_Stored data_
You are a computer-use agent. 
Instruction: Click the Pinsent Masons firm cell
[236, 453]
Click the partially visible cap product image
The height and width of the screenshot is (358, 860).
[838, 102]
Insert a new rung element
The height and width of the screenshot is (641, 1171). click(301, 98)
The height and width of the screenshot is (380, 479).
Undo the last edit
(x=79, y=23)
--
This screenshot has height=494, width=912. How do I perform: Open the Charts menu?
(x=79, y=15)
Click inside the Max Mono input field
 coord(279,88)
---
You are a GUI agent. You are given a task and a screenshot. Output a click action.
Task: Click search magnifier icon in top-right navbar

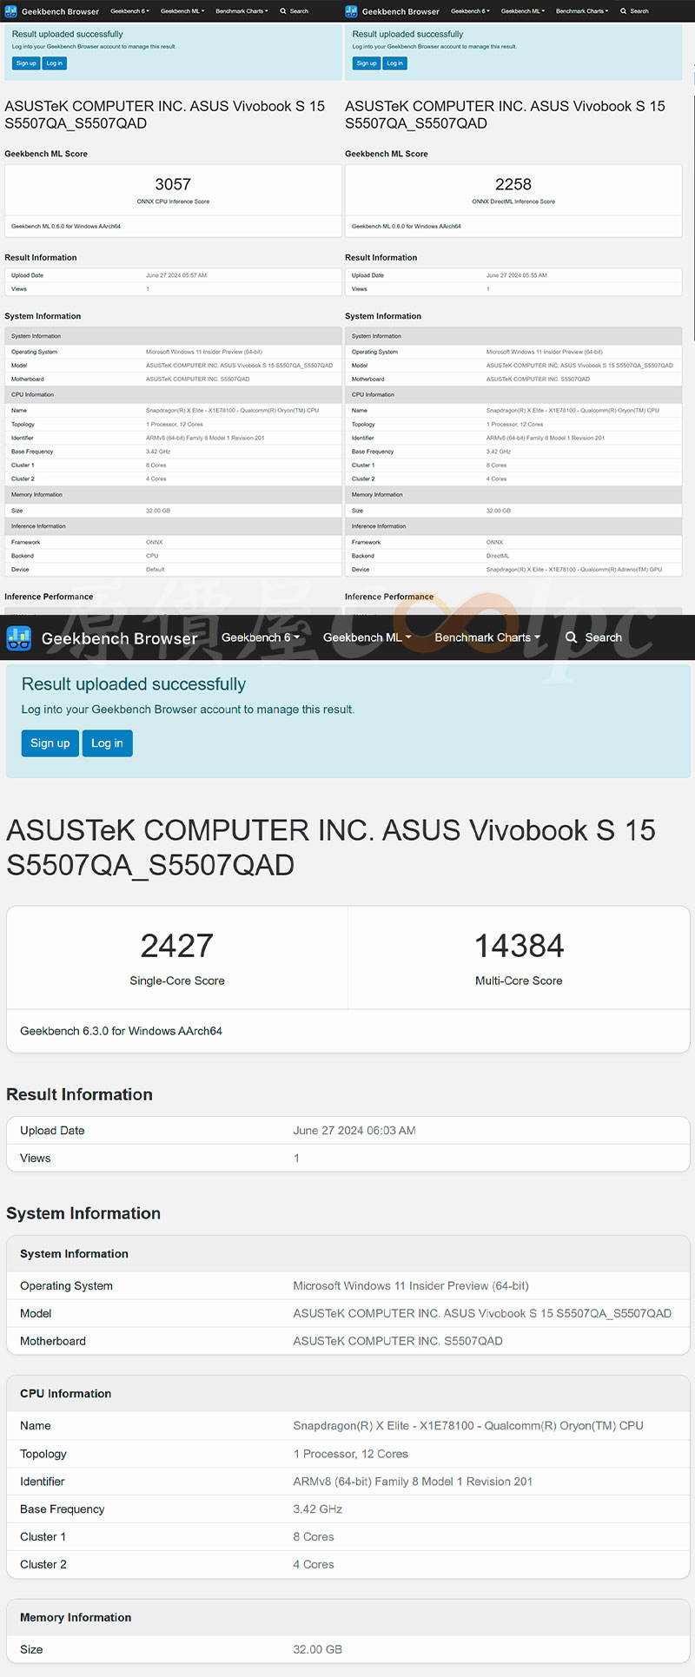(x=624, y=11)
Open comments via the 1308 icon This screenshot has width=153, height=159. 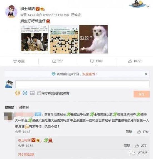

_Exercise prompt_
Reproduce verbatim everything from the line containing "You are a GUI" down to the line containing "Open comments via", both included, and omit the pictures from your answer.

_Solution for this exercise_
You are a GUI agent. You are given a task and a screenshot. Output a click action.
Task: Click search magnifier icon in top-right navbar

(x=624, y=11)
Open comments via the 1308 icon This screenshot has width=153, height=159. 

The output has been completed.